Reading & Discerning


    Most of us if not all have been involved in persuasive conversations where somewhere along the lines you realized there was more going on than a dispassionate assessment of justifications and evidences. However, how do we know that?

    Before we answer that, we can say that most of us just realize from experience that what is said and what is understood is not always the same thing. People “interpret” what they hear, they read between the lines, they read body language and react sometimes in non-rational ways. Clear communication between and amongst those involved in a conversation is the anomaly.

    A particularly glaring example might be trying to convince someone who is afraid of heights to stand close to you and at the edge of a reinforced glass enclosure to see the great view of the city below.

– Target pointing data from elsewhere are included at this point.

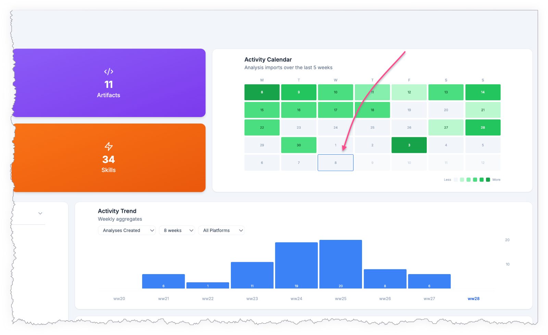Open the 8 weeks range dropdown
Viewport: 548px width, 335px height.
[177, 230]
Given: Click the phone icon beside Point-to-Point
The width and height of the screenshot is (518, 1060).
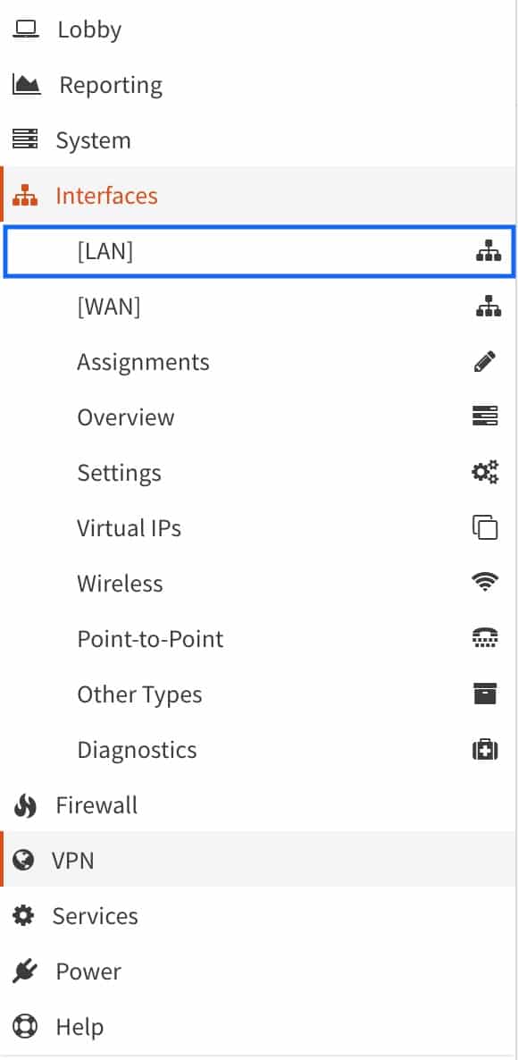Looking at the screenshot, I should 485,637.
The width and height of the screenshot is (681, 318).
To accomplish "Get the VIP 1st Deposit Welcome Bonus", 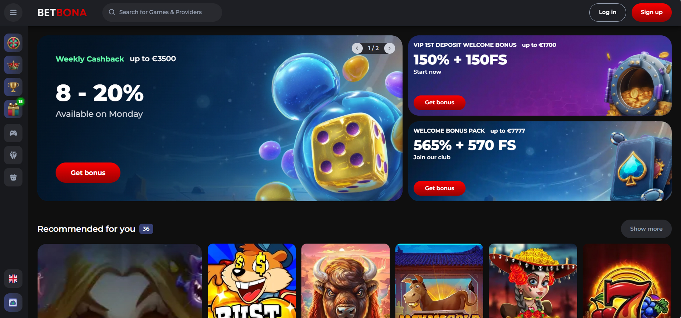I will pyautogui.click(x=439, y=102).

You may even attempt to persuade the person to stand where you are because they are missing something that nobody would want to miss seeing. And, yet most of us can “read” their reluctance....

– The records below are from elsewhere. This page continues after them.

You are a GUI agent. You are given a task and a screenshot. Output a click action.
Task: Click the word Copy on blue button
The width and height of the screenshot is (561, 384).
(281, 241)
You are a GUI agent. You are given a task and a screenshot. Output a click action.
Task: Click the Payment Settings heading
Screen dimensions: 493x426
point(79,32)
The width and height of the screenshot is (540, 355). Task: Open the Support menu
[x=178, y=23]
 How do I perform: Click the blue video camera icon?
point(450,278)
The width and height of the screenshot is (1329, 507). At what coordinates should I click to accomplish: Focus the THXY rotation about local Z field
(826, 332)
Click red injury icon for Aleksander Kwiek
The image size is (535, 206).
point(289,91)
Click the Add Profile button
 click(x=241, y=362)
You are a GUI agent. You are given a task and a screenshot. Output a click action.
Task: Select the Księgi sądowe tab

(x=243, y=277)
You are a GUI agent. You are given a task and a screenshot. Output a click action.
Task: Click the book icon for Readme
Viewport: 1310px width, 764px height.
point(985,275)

    Those who suffer from this phobia may even give you a bunch of  plausible “reasons” why they may not want to do so; some may admit they’re just afraid of heights. Others do not because there is a social stigma attached to irrational or non-rational behavior. You can get responses from those that range from, “I can see everything just fine from here,” or “...we’ve spent enough time up here and I’m ready to go.”  

    Further encouragements won’t help much in those sort of cases because there is something going on besides the rational assessment of the risk/reward for getting the nice view. There is some underlying and maybe not even fully realized by either party; we need to remember that it’s always possible a phobia prompts some to demur.  

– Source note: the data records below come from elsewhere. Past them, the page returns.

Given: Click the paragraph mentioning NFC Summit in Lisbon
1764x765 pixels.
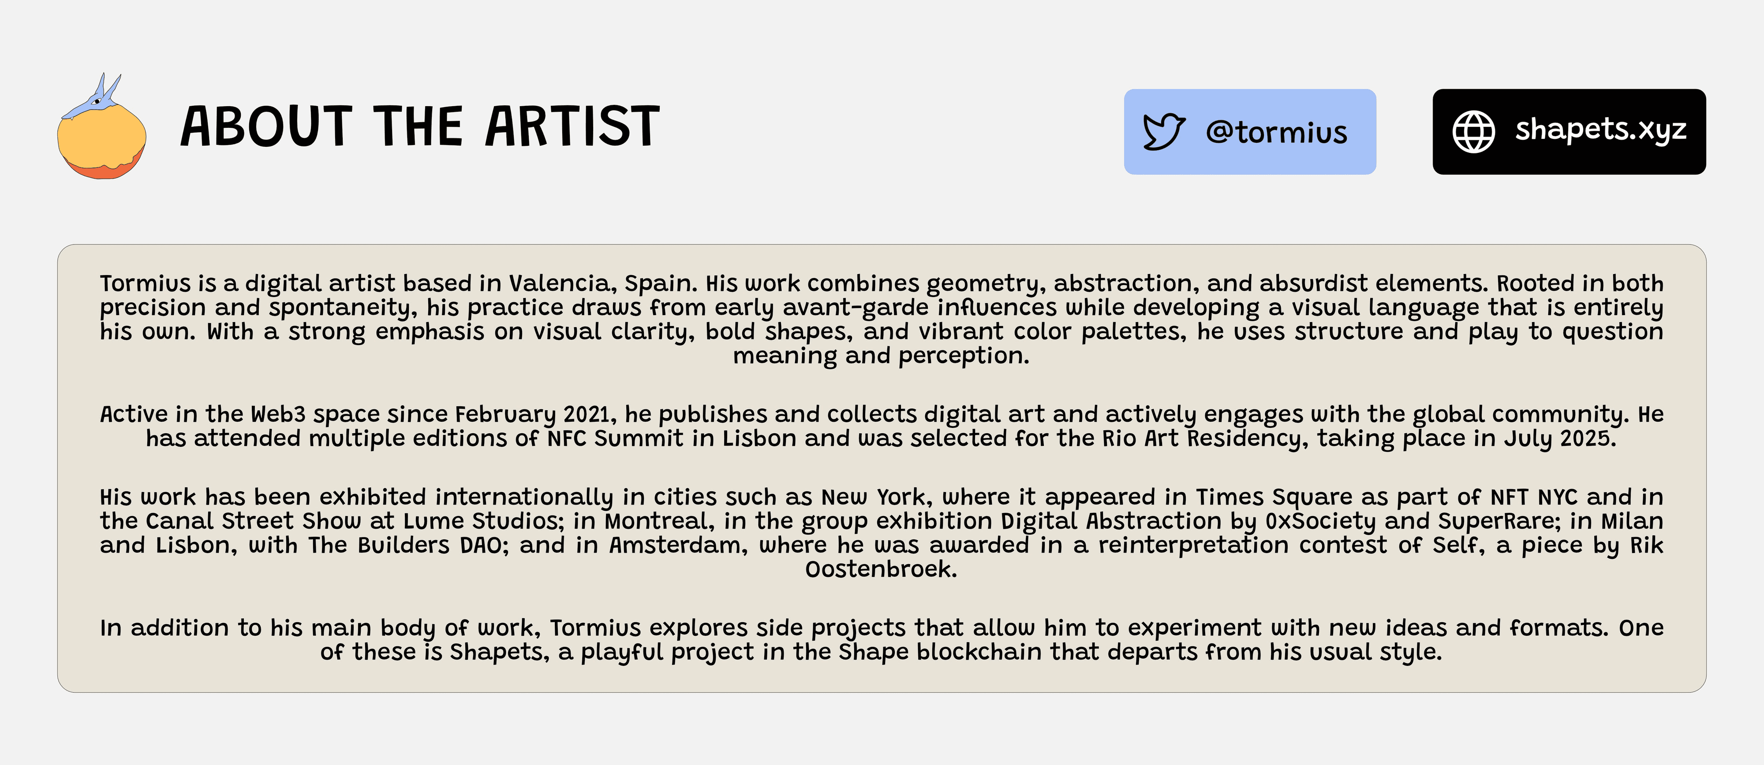Looking at the screenshot, I should click(881, 426).
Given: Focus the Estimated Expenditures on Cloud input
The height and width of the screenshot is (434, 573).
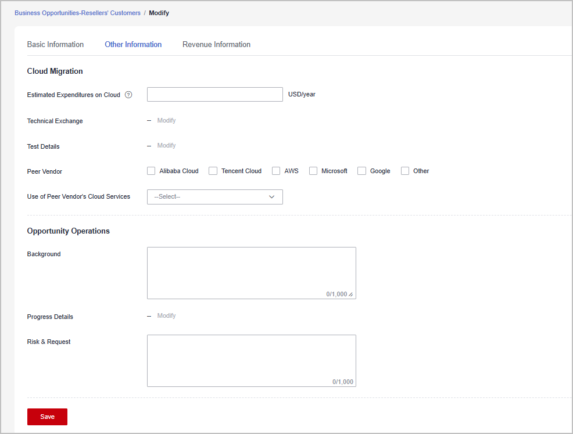Looking at the screenshot, I should click(214, 95).
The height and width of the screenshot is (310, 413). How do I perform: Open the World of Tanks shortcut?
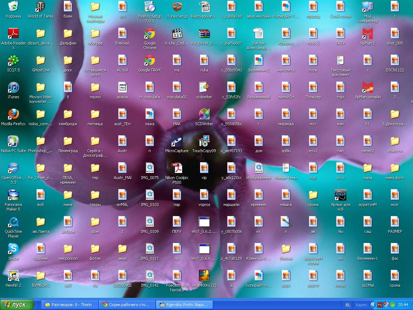pyautogui.click(x=41, y=6)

    Those who study human behavior have suggested a myriad of “causes” for this kind of behavior including early child-hood experiences, pre-dispositions and emotional “wiring” and the like of that. There is the typical nature versus nurture debate about such things, but we need not enter into that here. All we need to recognize is that there is often more going on in forming people’s attitudes and behavior than meets the eye on the conscious level.  

    So the returning to the original question, how do we recognize that sort of non-rational part of the conversation?

    For most of us it is observing people in relevant contexts where important clues and cues are “read” in people’s faces, tone of voice and body behaviors, in other words: body language.  The reason for that working so well is that it is that it’s hard to long suppress body language. It can be disguised, but even then we subconsciously often notice that something is wrong.

   Parenthetically, it should be noted that being directly involved in the exchange may not necessarily make one in a better position to read this. The reason for that is many people are not able to both think about what the other person has said, read their body language and put together their response without missing something.  

   Only the best of us do that well and even fewer regularly well, and that’s why many of us appreciate having a “silent” friend involved in the conversation but who watches and can give us feedback (either at a later time or very subtly) on how well we communicated and what cues we might have read incorrectly or missed.

    That sort of feedback is crucial in learning to get better at listening and reading people’s response so you can address the real issues--even the non-rational ones in a way that is appropriate to that sort of concern.  It would be a huge mistake to try to handle non-rational objections or concerns by ignoring them or merely appealing to rational justification.